Q&A 5 How do you summarize numerical and categorical variables?
5.1 Explanation
Summarizing variables helps you quickly understand data distribution, central tendency, and variation — essential before any visualization.
- Numerical variables: We summarize using measures like mean, median, standard deviation, min, max, and percentiles.
- Categorical variables: We summarize by counting the frequency of each category.
Here we use a sample of 500 diamonds for fast, clear summaries.
5.2 Python Code
import seaborn as sns
import pandas as pd
# Load and sample the diamonds dataset
df_full = sns.load_dataset("diamonds")
df = df_full.sample(n=500, random_state=42)
# Summary of numerical variables
print("📊 Summary of Numerical Variables:\n")
print(df.describe())
# Frequency count of categorical variables
print("\n🔠 Frequency of Categorical Variables:\n")

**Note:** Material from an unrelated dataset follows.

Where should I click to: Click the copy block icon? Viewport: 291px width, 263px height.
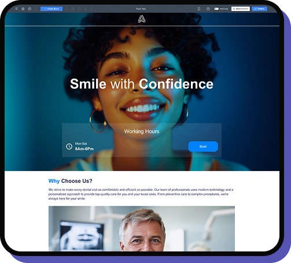(x=79, y=9)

for col in ["cut", "color", "clarity"]:
print(f"\n{col}:\n", df[col].value_counts())
📊 Summary of Numerical Variables:
carat depth table price x \
count 500.000000 500.000000 500.000000 500.000000 500.000000
mean 0.834520 61.753800 57.255600 4243.838000 5.807500
std 0.504862 1.395428 2.185484 4321.650221 1.173615
min 0.230000 55.200000 53.000000 373.000000 3.900000
25% 0.400000 61.100000 56.000000 955.250000 4.730000
50% 0.720000 61.900000 57.000000 2665.000000 5.770000
75% 1.090000 62.600000 59.000000 5508.500000 6.605000
max 2.750000 67.100000 66.000000 18803.000000 9.040000
y z
count 500.000000 500.000000
mean 5.806940 3.584380
std 1.167344 0.719462
min 3.940000 2.430000
25% 4.730000 2.930000
50% 5.780000 3.555000
75% 6.595000 4.070000
max 8.980000 5.490000
🔠 Frequency of Categorical Variables:
cut:
cut
Ideal 200
Premium 131
Very Good 115
Good 41
Fair 13
Name: count, dtype: int64
color:
color
E 109
F 103
G 98
H 75
D 48
I 43
J 24
Name: count, dtype: int64
clarity:
clarity
SI1 123
VS2 107
SI2 93
VS1 66
VVS2 52
VVS1 33
IF 17
I1 9
Name: count, dtype: int64
5.3 R Code
library(ggplot2)
library(dplyr)
# Load and sample the diamonds dataset
set.seed(42)
df <- ggplot2::diamonds %>%
sample_n(500)
# Summary of numerical variables
cat("📊 Summary of Numerical Variables:\n")
📊 Summary of Numerical Variables:
carat depth table price
Min. :0.2300 Min. :56.10 Min. :52.00 Min. : 345.0
1st Qu.:0.4000 1st Qu.:61.10 1st Qu.:56.00 1st Qu.: 971.8
Median :0.7200 Median :61.95 Median :57.00 Median : 2652.5
Mean :0.8133 Mean :61.85 Mean :57.41 Mean : 3951.3
3rd Qu.:1.0400 3rd Qu.:62.60 3rd Qu.:59.00 3rd Qu.: 5134.5
Max. :3.0000 Max. :68.80 Max. :66.00 Max. :18493.0
x y z
Min. :3.920 Min. :3.940 Min. :2.410
1st Qu.:4.725 1st Qu.:4.710 1st Qu.:2.917
Median :5.780 Median :5.790 Median :3.570
Mean :5.766 Mean :5.765 Mean :3.566
3rd Qu.:6.520 3rd Qu.:6.490 3rd Qu.:4.032
Max. :9.320 Max. :9.190 Max. :5.500
🔠 Frequency of Categorical Variables:
# A tibble: 1 × 3
cut color clarity
<list> <list> <list>
1 <table [5]> <table [7]> <table [8]>
✅ Summarizing your variables helps reveal patterns, detect outliers, and identify potential problems — all before you create your first plot.